- **The task**
Exact reproduction of every entry is required.

- **Provided data**
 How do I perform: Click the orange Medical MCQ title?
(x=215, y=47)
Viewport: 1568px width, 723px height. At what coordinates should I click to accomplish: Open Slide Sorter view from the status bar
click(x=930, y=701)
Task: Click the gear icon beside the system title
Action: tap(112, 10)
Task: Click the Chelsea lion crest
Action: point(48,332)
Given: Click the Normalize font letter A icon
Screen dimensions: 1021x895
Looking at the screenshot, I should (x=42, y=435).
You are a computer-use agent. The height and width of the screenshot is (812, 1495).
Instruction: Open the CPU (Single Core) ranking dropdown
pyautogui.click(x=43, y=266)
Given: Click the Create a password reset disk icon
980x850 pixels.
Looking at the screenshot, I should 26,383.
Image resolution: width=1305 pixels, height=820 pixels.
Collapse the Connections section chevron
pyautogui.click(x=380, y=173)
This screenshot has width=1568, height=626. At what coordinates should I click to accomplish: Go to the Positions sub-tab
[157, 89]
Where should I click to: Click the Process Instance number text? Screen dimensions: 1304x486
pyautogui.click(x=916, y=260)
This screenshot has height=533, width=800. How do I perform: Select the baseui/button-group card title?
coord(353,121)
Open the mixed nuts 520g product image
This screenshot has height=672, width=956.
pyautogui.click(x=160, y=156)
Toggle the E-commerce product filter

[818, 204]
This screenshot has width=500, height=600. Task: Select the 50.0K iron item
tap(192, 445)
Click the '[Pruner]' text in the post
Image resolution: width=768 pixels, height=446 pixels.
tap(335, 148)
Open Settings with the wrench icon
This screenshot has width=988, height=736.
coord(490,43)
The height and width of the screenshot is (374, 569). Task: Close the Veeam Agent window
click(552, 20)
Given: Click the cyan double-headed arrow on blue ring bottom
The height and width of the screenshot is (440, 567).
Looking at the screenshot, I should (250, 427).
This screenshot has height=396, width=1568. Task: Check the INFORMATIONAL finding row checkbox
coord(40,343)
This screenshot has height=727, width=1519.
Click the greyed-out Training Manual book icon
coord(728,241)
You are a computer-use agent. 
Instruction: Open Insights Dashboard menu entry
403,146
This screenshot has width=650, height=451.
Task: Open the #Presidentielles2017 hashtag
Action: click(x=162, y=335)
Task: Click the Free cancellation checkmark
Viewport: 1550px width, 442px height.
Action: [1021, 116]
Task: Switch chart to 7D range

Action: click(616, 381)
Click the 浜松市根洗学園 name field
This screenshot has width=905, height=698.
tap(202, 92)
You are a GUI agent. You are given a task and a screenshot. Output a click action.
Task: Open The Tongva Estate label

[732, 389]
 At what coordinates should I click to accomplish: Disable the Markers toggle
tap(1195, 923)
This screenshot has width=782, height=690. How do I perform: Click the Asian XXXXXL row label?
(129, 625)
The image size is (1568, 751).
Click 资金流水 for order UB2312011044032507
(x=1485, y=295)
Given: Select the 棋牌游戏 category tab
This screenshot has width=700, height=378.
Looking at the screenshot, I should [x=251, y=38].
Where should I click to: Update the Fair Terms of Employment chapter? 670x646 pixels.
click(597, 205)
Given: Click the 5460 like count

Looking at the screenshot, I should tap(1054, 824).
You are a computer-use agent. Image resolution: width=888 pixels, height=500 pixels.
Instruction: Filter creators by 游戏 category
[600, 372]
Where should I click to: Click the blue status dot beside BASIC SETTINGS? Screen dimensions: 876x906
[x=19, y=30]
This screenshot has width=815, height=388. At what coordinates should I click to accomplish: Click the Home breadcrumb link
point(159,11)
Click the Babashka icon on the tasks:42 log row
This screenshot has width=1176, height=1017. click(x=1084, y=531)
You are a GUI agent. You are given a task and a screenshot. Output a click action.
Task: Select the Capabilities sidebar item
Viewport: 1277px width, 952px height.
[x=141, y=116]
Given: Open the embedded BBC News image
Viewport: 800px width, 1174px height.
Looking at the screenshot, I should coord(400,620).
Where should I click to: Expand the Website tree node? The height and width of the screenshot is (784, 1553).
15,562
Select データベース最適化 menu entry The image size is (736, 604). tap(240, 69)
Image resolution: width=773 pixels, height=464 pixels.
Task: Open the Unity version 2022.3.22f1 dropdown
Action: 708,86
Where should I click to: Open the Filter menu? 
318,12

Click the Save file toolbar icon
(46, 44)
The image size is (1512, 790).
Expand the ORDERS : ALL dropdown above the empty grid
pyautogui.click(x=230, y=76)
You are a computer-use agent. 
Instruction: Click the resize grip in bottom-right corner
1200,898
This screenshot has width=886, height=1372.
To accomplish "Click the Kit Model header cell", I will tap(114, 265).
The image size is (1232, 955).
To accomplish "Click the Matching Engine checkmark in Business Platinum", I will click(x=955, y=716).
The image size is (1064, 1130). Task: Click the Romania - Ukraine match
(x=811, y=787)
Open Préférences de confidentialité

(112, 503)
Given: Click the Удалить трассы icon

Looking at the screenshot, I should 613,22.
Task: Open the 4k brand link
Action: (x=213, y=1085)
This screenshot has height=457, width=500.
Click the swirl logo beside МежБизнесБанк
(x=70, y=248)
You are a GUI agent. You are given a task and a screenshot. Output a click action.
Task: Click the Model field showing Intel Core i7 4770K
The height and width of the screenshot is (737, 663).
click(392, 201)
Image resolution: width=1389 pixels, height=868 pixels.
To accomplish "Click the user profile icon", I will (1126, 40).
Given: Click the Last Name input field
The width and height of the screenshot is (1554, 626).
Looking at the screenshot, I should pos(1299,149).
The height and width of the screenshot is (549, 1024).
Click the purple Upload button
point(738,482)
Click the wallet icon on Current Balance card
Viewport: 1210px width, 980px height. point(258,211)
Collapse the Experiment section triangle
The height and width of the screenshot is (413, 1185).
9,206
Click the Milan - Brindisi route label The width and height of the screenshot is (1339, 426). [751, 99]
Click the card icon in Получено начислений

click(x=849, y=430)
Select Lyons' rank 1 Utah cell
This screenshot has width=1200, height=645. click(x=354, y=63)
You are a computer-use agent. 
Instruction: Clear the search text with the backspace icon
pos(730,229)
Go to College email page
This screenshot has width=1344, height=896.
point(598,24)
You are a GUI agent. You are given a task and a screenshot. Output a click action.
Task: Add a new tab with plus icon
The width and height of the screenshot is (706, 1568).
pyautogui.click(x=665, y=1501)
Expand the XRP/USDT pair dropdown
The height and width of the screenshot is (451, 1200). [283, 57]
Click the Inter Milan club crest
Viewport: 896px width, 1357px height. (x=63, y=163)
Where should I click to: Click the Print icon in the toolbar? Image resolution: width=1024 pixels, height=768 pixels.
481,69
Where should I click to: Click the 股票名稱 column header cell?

- **Solved exercise**
 How do I perform: Click the orange Medical MCQ title?
(x=215, y=47)
Viewport: 1568px width, 723px height. At what coordinates should I click to accomplish: Open Slide Sorter view from the status bar
click(x=930, y=701)
Task: Click the gear icon beside the system title
Action: tap(112, 10)
Task: Click the Chelsea lion crest
Action: point(48,332)
Given: Click the Normalize font letter A icon
Screen dimensions: 1021x895
Looking at the screenshot, I should (x=42, y=435).
You are a computer-use agent. The height and width of the screenshot is (812, 1495).
Instruction: Open the CPU (Single Core) ranking dropdown
pyautogui.click(x=43, y=266)
Given: Click the Create a password reset disk icon
980x850 pixels.
Looking at the screenshot, I should 26,383.
Image resolution: width=1305 pixels, height=820 pixels.
Collapse the Connections section chevron
pyautogui.click(x=380, y=173)
This screenshot has width=1568, height=626. At what coordinates should I click to accomplish: Go to the Positions sub-tab
[157, 89]
Where should I click to: Click the Process Instance number text? Screen dimensions: 1304x486
pyautogui.click(x=916, y=260)
This screenshot has height=533, width=800. How do I perform: Select the baseui/button-group card title?
coord(353,121)
Open the mixed nuts 520g product image
This screenshot has height=672, width=956.
pyautogui.click(x=160, y=156)
Toggle the E-commerce product filter

[818, 204]
This screenshot has width=500, height=600. Task: Select the 50.0K iron item
tap(192, 445)
Click the '[Pruner]' text in the post
Image resolution: width=768 pixels, height=446 pixels.
tap(335, 148)
Open Settings with the wrench icon
This screenshot has width=988, height=736.
coord(490,43)
The height and width of the screenshot is (374, 569). Task: Close the Veeam Agent window
click(552, 20)
Given: Click the cyan double-headed arrow on blue ring bottom
The height and width of the screenshot is (440, 567).
Looking at the screenshot, I should (250, 427).
This screenshot has height=396, width=1568. Task: Check the INFORMATIONAL finding row checkbox
coord(40,343)
This screenshot has height=727, width=1519.
Click the greyed-out Training Manual book icon
coord(728,241)
You are a computer-use agent. 
Instruction: Open Insights Dashboard menu entry
403,146
This screenshot has width=650, height=451.
Task: Open the #Presidentielles2017 hashtag
Action: click(x=162, y=335)
Task: Click the Free cancellation checkmark
Viewport: 1550px width, 442px height.
Action: [1021, 116]
Task: Switch chart to 7D range

Action: click(616, 381)
Click the 浜松市根洗学園 name field
This screenshot has width=905, height=698.
tap(202, 92)
You are a GUI agent. You are given a task and a screenshot. Output a click action.
Task: Open The Tongva Estate label

[732, 389]
 At what coordinates should I click to accomplish: Disable the Markers toggle
tap(1195, 923)
This screenshot has width=782, height=690. How do I perform: Click the Asian XXXXXL row label?
(129, 625)
The image size is (1568, 751).
Click 资金流水 for order UB2312011044032507
(x=1485, y=295)
Given: Select the 棋牌游戏 category tab
This screenshot has width=700, height=378.
Looking at the screenshot, I should [x=251, y=38].
Where should I click to: Update the Fair Terms of Employment chapter? 670x646 pixels.
click(597, 205)
Given: Click the 5460 like count

Looking at the screenshot, I should tap(1054, 824).
You are a computer-use agent. Image resolution: width=888 pixels, height=500 pixels.
Instruction: Filter creators by 游戏 category
[600, 372]
Where should I click to: Click the blue status dot beside BASIC SETTINGS? Screen dimensions: 876x906
[x=19, y=30]
This screenshot has width=815, height=388. At what coordinates should I click to accomplish: Click the Home breadcrumb link
point(159,11)
Click the Babashka icon on the tasks:42 log row
This screenshot has width=1176, height=1017. click(x=1084, y=531)
You are a GUI agent. You are given a task and a screenshot. Output a click action.
Task: Select the Capabilities sidebar item
Viewport: 1277px width, 952px height.
[x=141, y=116]
Given: Open the embedded BBC News image
Viewport: 800px width, 1174px height.
Looking at the screenshot, I should coord(400,620).
Where should I click to: Expand the Website tree node? The height and width of the screenshot is (784, 1553).
15,562
Select データベース最適化 menu entry The image size is (736, 604). tap(240, 69)
Image resolution: width=773 pixels, height=464 pixels.
Task: Open the Unity version 2022.3.22f1 dropdown
Action: 708,86
Where should I click to: Open the Filter menu? 
318,12

Click the Save file toolbar icon
(46, 44)
The image size is (1512, 790).
Expand the ORDERS : ALL dropdown above the empty grid
pyautogui.click(x=230, y=76)
You are a computer-use agent. 
Instruction: Click the resize grip in bottom-right corner
1200,898
This screenshot has width=886, height=1372.
To accomplish "Click the Kit Model header cell", I will tap(114, 265).
The image size is (1232, 955).
To accomplish "Click the Matching Engine checkmark in Business Platinum", I will click(x=955, y=716).
The image size is (1064, 1130). Task: Click the Romania - Ukraine match
(x=811, y=787)
Open Préférences de confidentialité

(112, 503)
Given: Click the Удалить трассы icon

Looking at the screenshot, I should 613,22.
Task: Open the 4k brand link
Action: (x=213, y=1085)
This screenshot has height=457, width=500.
Click the swirl logo beside МежБизнесБанк
(x=70, y=248)
You are a GUI agent. You are given a task and a screenshot. Output a click action.
Task: Click the Model field showing Intel Core i7 4770K
The height and width of the screenshot is (737, 663).
click(392, 201)
Image resolution: width=1389 pixels, height=868 pixels.
To accomplish "Click the user profile icon", I will (1126, 40).
Given: Click the Last Name input field
The width and height of the screenshot is (1554, 626).
Looking at the screenshot, I should pos(1299,149).
The height and width of the screenshot is (549, 1024).
Click the purple Upload button
point(738,482)
Click the wallet icon on Current Balance card
Viewport: 1210px width, 980px height. point(258,211)
Collapse the Experiment section triangle
The height and width of the screenshot is (413, 1185).
9,206
Click the Milan - Brindisi route label The width and height of the screenshot is (1339, 426). [751, 99]
Click the card icon in Получено начислений

click(x=849, y=430)
Select Lyons' rank 1 Utah cell
This screenshot has width=1200, height=645. click(x=354, y=63)
You are a computer-use agent. 
Instruction: Clear the search text with the backspace icon
pos(730,229)
Go to College email page
This screenshot has width=1344, height=896.
point(598,24)
You are a GUI agent. You are given a task and a screenshot. Output a click action.
Task: Add a new tab with plus icon
The width and height of the screenshot is (706, 1568).
pyautogui.click(x=665, y=1501)
Expand the XRP/USDT pair dropdown
The height and width of the screenshot is (451, 1200). [283, 57]
Click the Inter Milan club crest
Viewport: 896px width, 1357px height. (x=63, y=163)
Where should I click to: Click the Print icon in the toolbar? Image resolution: width=1024 pixels, height=768 pixels.
481,69
Where should I click to: Click the 股票名稱 column header cell?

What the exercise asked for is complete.